Hazelcast Goes Live on Pivotal Cloud Foundry

Hazelcast Pivotal Cloud Foundry Tile enables companies to deploy Hazelcast clusters seamlessly on-demand without operator intervention

Palo Alto, Calif., January 25, 2017Hazelcast®, the leading open source in-memory data grid (IMDG) with hundreds of thousands of installed clusters and over 17 million server starts per month, today announced that Hazelcast is now available as a Tile on Pivotal Cloud Foundry (PCF). Hazelcast for PCF 1.2 is an on-demand service broker that dynamically creates and scales Hazelcast clusters without pre-provisioning blocks of VMs (virtual machines). The Tile integrates with Cloud Foundry to provide a frictionless user experience, requiring no PCF operator intervention.

The table below provides a comparison of similar Pivotal Cloud Foundry data service integrations currently available on the Pivotal Network (“PivNet”):

Hazelcast for PCF 1.2 Redis for PCF Gemfire for PCF
Highly available? Yes No Yes
Custom-size clusters? Yes No Partially
Scale-out cluster? Self-service Operator Operator
Increase node size Self-service Operator Operator
Add new cluster Self-service Operator Operator

Requiring no operator intervention (both Redis for PCF and Gemfire for PCF require pre-provisioning of VMs by the PaaS Operator ahead-of-time), Cloud Foundry users are now able to provision and scale new Hazelcast clusters, and add and remove nodes seamlessly as required.
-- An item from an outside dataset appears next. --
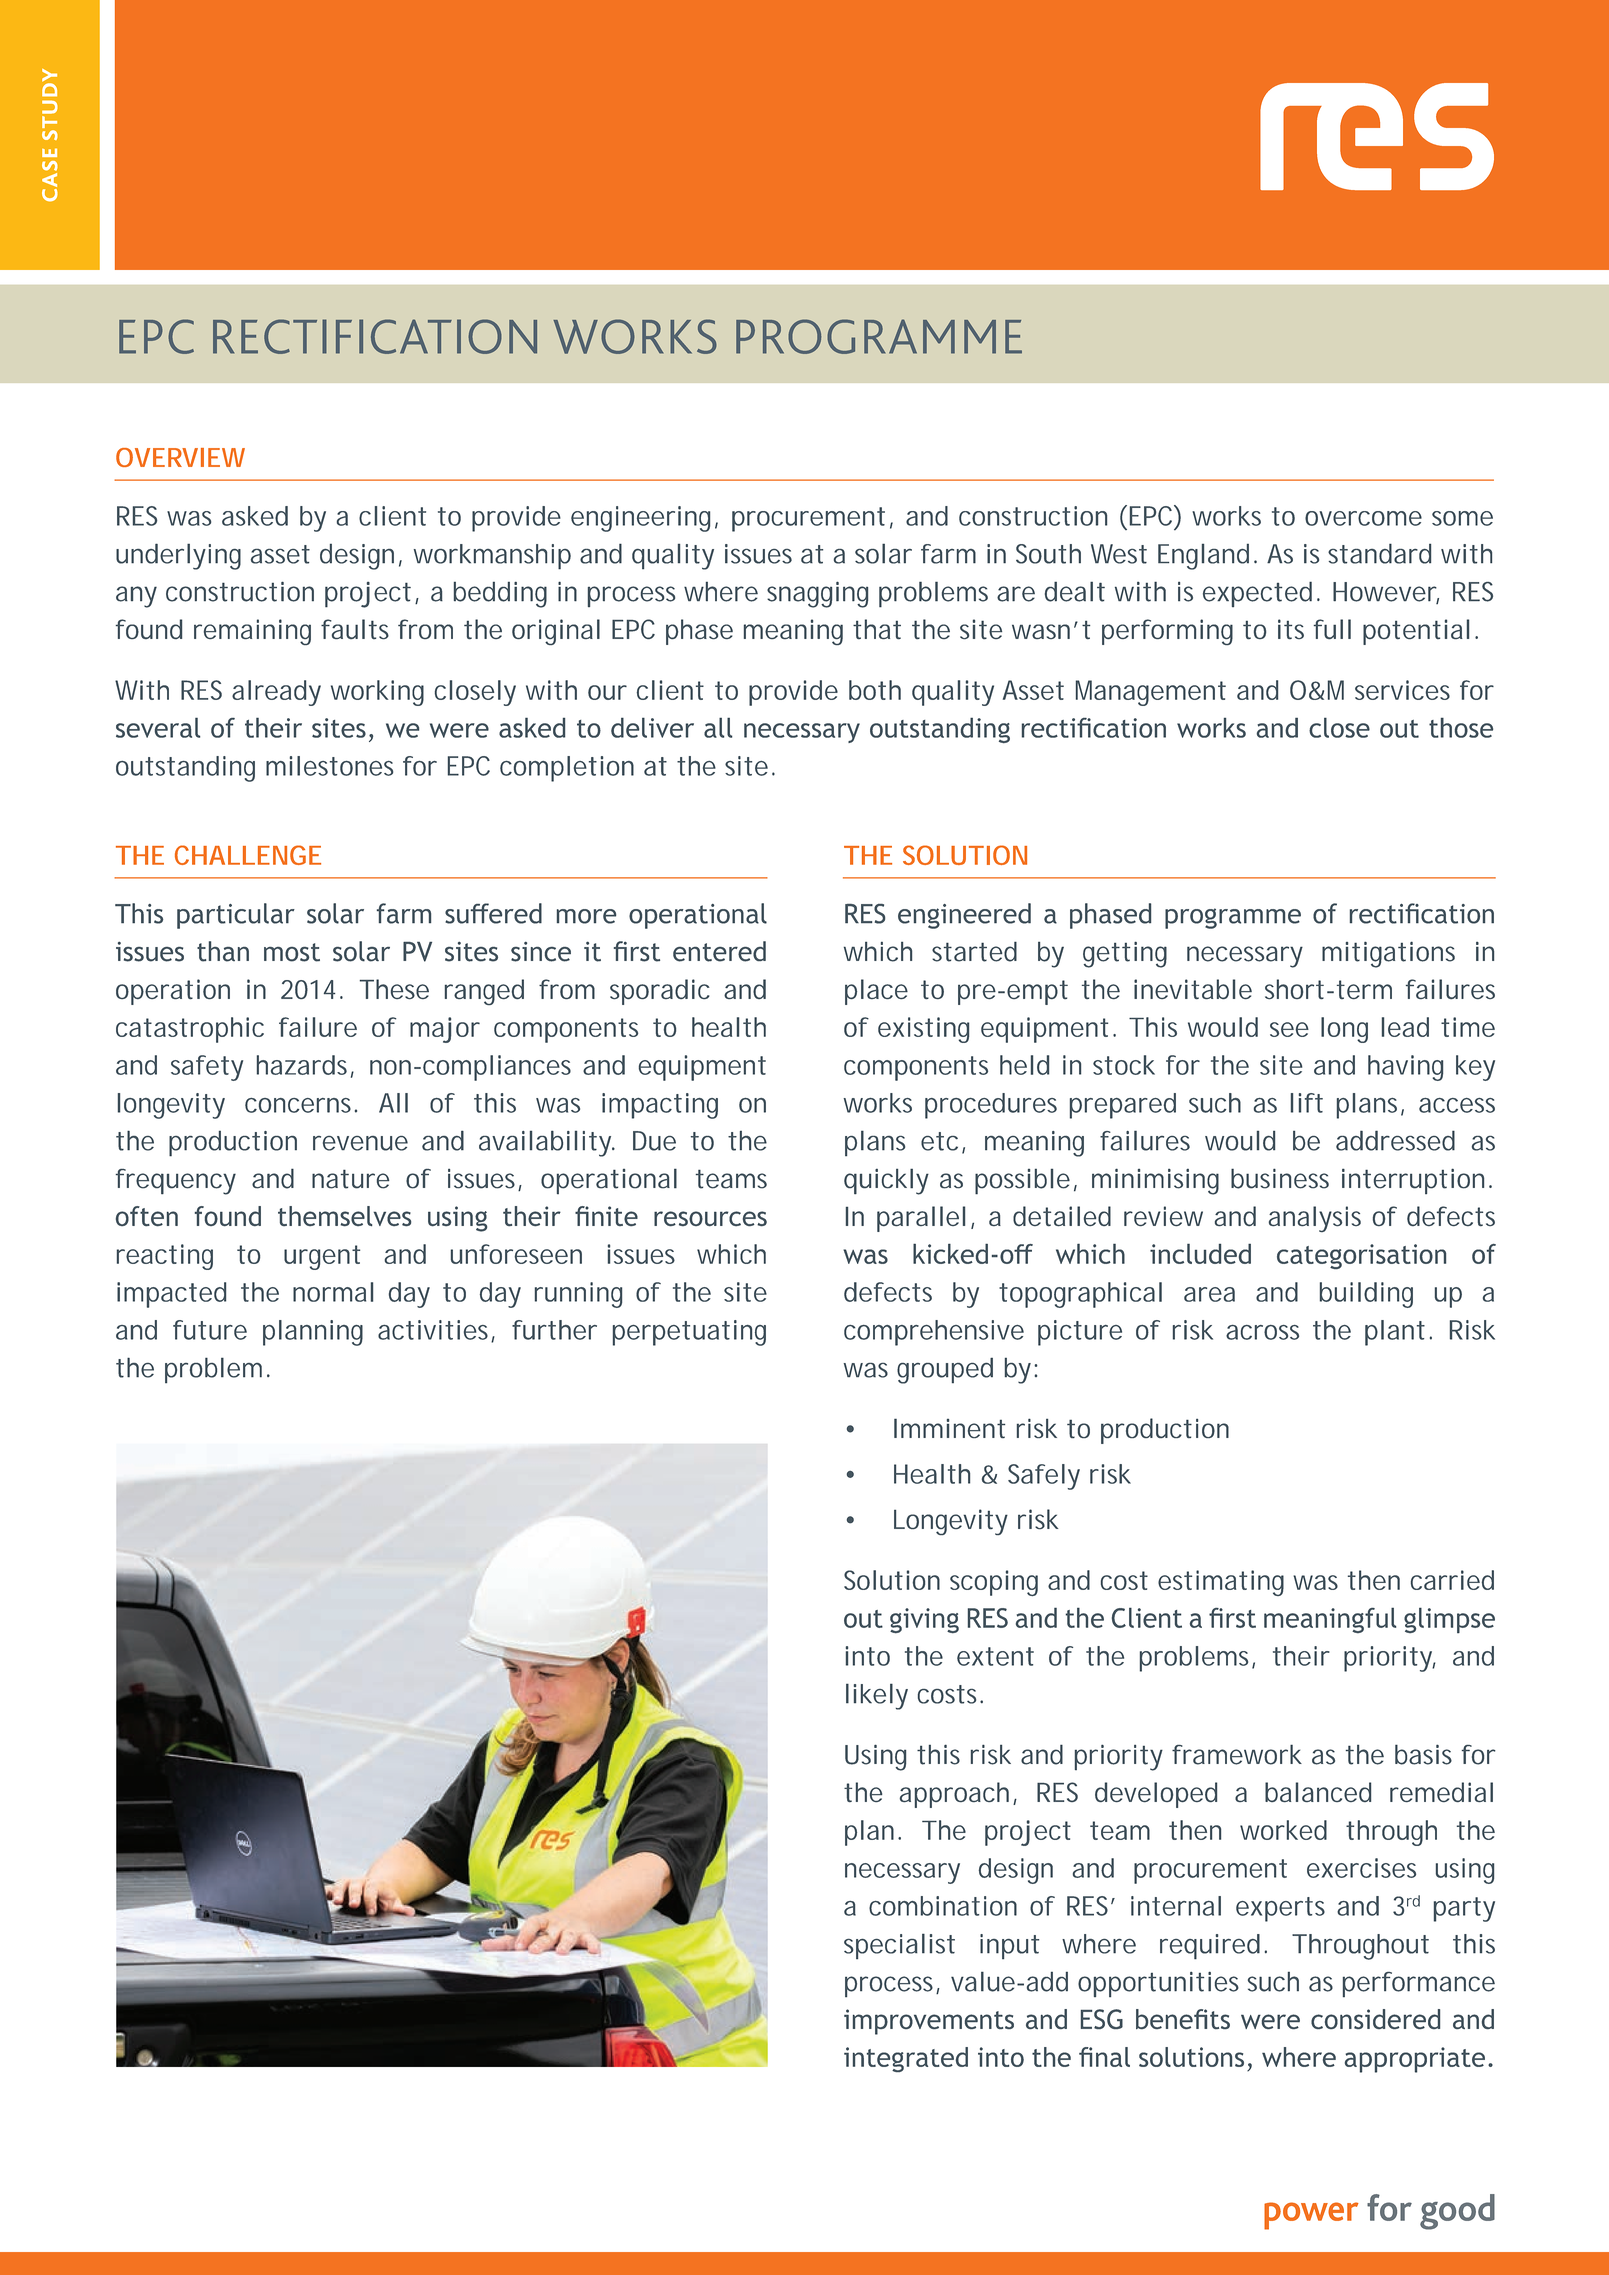 The image size is (1609, 2275). I want to click on specialist, so click(899, 1946).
After downloading the Hazelcast tile from PivNet, the PaaS Operator simply uploads the tile into Pivotal Ops Manager, enters any required configuration into the GUI, and clicks ‘Install’. After installation, the PaaS Operator need have no further interaction with the Tile.

Users have the ability to choose from a variety of VM types, allowing them to increase the amount of RAM available to each node. Each Hazelcast cluster is provisioned on exclusive VMs, ensuring privacy of data and high availability. In addition, developers are able to use Hazelcast Spring Cloud connectors to automatically have a ClientConfig object available in their applications.

Hazelcast for PCF uses an on-demand services Software Development Kit (SDK), which is a part of Pivotal Cloud Services SDK, to fully utilize BOSH-2.0 (bosh outer shell, an open source project which offers a tool chain for release engineering, deployment & life-cycle management of large scale distributed services) features in order to achieve flexibility and on-demand provisioning. As the Hazelcast on-demand PCF tile deploys directly onto BOSH-managed VMs, it is not subject to the limitations of running inside a containerized solution – providing users with the flexibility to configure nodes as if they were manual instructions.

Greg Luck, CEO of Hazelcast, said: “Many of our customers are choosing Pivotal Cloud Foundry for their PaaS as they commence the migration of their computing infrastructure to the cloud. We believe in the vision of Pivotal Cloud Foundry and have made a large engineering investment in Hazelcast for PCF to bring the true self-service benefits of PCF to Hazelcast and Pivotal users. In so doing we have lifted the standard for caches and IMDGs running on PCF. Hazelcast for PCF delivers on the promise of self-service Platform-as-a-Service. I would like to thank Pivotal for their engineering assistance and their partnership, without which this would not have been possible.”